Top of Material for this exercise

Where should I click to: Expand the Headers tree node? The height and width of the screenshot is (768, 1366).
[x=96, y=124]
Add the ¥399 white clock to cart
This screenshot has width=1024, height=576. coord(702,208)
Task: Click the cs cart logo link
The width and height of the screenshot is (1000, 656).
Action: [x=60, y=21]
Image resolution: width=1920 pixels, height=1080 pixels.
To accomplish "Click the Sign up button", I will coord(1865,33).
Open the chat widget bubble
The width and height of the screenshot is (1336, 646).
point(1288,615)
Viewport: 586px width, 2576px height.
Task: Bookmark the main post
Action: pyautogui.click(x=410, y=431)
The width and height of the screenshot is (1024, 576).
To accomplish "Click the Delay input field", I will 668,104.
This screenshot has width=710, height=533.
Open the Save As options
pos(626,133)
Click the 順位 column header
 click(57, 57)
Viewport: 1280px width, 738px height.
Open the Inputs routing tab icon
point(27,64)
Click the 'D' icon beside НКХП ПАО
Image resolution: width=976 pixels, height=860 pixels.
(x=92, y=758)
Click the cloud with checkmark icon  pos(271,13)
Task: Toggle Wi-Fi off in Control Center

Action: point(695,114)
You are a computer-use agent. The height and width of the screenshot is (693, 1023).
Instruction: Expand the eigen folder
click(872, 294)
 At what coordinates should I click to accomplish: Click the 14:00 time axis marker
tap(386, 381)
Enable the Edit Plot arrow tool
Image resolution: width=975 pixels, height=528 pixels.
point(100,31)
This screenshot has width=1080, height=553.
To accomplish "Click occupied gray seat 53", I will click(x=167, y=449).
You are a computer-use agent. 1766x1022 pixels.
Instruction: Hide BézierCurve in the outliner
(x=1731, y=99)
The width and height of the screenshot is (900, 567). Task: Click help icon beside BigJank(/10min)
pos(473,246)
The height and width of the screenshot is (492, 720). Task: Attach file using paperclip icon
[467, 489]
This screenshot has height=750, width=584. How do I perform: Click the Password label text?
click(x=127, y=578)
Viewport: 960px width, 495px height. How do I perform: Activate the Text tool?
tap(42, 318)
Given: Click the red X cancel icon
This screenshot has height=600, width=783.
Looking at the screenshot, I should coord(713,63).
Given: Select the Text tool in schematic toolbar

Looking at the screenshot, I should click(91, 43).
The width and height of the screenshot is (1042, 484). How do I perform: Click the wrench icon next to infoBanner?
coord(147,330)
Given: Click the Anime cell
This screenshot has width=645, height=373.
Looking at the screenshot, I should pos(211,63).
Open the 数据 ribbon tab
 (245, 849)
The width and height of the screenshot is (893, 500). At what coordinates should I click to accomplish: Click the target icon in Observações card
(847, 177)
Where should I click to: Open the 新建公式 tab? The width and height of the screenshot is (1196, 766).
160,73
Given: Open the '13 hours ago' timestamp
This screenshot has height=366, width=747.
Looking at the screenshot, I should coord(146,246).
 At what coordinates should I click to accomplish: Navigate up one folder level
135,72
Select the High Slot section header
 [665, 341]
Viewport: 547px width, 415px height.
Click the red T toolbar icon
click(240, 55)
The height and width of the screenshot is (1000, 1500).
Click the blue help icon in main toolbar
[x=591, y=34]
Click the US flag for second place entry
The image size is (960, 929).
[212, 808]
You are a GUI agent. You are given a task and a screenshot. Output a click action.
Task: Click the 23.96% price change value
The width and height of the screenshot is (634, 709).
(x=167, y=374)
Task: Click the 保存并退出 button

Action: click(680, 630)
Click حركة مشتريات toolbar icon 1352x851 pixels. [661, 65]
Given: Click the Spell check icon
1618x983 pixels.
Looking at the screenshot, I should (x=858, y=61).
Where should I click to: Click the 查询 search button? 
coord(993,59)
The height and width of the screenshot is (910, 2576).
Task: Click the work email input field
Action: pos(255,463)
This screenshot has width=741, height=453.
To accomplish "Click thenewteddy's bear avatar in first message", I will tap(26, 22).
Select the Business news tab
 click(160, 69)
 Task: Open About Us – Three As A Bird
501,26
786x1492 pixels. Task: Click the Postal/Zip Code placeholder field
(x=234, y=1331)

Bottom of Material for this exercise

◆ **Exercise details**
Print every record above once more, exactly as written.

◆ **Task output**
Where should I click to: Expand the Headers tree node? The height and width of the screenshot is (768, 1366).
[x=96, y=124]
Add the ¥399 white clock to cart
This screenshot has width=1024, height=576. coord(702,208)
Task: Click the cs cart logo link
The width and height of the screenshot is (1000, 656).
Action: [x=60, y=21]
Image resolution: width=1920 pixels, height=1080 pixels.
To accomplish "Click the Sign up button", I will coord(1865,33).
Open the chat widget bubble
The width and height of the screenshot is (1336, 646).
point(1288,615)
Viewport: 586px width, 2576px height.
Task: Bookmark the main post
Action: pyautogui.click(x=410, y=431)
The width and height of the screenshot is (1024, 576).
To accomplish "Click the Delay input field", I will 668,104.
This screenshot has width=710, height=533.
Open the Save As options
pos(626,133)
Click the 順位 column header
 click(57, 57)
Viewport: 1280px width, 738px height.
Open the Inputs routing tab icon
point(27,64)
Click the 'D' icon beside НКХП ПАО
Image resolution: width=976 pixels, height=860 pixels.
(x=92, y=758)
Click the cloud with checkmark icon  pos(271,13)
Task: Toggle Wi-Fi off in Control Center

Action: point(695,114)
You are a computer-use agent. The height and width of the screenshot is (693, 1023).
Instruction: Expand the eigen folder
click(872, 294)
 At what coordinates should I click to accomplish: Click the 14:00 time axis marker
tap(386, 381)
Enable the Edit Plot arrow tool
Image resolution: width=975 pixels, height=528 pixels.
point(100,31)
This screenshot has width=1080, height=553.
To accomplish "Click occupied gray seat 53", I will click(x=167, y=449).
You are a computer-use agent. 1766x1022 pixels.
Instruction: Hide BézierCurve in the outliner
(x=1731, y=99)
The width and height of the screenshot is (900, 567). Task: Click help icon beside BigJank(/10min)
pos(473,246)
The height and width of the screenshot is (492, 720). Task: Attach file using paperclip icon
[467, 489]
This screenshot has height=750, width=584. How do I perform: Click the Password label text?
click(x=127, y=578)
Viewport: 960px width, 495px height. How do I perform: Activate the Text tool?
tap(42, 318)
Given: Click the red X cancel icon
This screenshot has height=600, width=783.
Looking at the screenshot, I should coord(713,63).
Given: Select the Text tool in schematic toolbar

Looking at the screenshot, I should click(91, 43).
The width and height of the screenshot is (1042, 484). How do I perform: Click the wrench icon next to infoBanner?
coord(147,330)
Given: Click the Anime cell
This screenshot has width=645, height=373.
Looking at the screenshot, I should pos(211,63).
Open the 数据 ribbon tab
 (245, 849)
The width and height of the screenshot is (893, 500). At what coordinates should I click to accomplish: Click the target icon in Observações card
(847, 177)
Where should I click to: Open the 新建公式 tab? The width and height of the screenshot is (1196, 766).
160,73
Given: Open the '13 hours ago' timestamp
This screenshot has height=366, width=747.
Looking at the screenshot, I should coord(146,246).
 At what coordinates should I click to accomplish: Navigate up one folder level
135,72
Select the High Slot section header
 [665, 341]
Viewport: 547px width, 415px height.
Click the red T toolbar icon
click(240, 55)
The height and width of the screenshot is (1000, 1500).
Click the blue help icon in main toolbar
[x=591, y=34]
Click the US flag for second place entry
The image size is (960, 929).
[212, 808]
You are a GUI agent. You are given a task and a screenshot. Output a click action.
Task: Click the 23.96% price change value
The width and height of the screenshot is (634, 709).
(x=167, y=374)
Task: Click the 保存并退出 button

Action: click(680, 630)
Click حركة مشتريات toolbar icon 1352x851 pixels. [661, 65]
Given: Click the Spell check icon
1618x983 pixels.
Looking at the screenshot, I should (x=858, y=61).
Where should I click to: Click the 查询 search button? 
coord(993,59)
The height and width of the screenshot is (910, 2576).
Task: Click the work email input field
Action: pos(255,463)
This screenshot has width=741, height=453.
To accomplish "Click thenewteddy's bear avatar in first message", I will tap(26, 22).
Select the Business news tab
 click(160, 69)
 Task: Open About Us – Three As A Bird
501,26
786x1492 pixels. Task: Click the Postal/Zip Code placeholder field
(x=234, y=1331)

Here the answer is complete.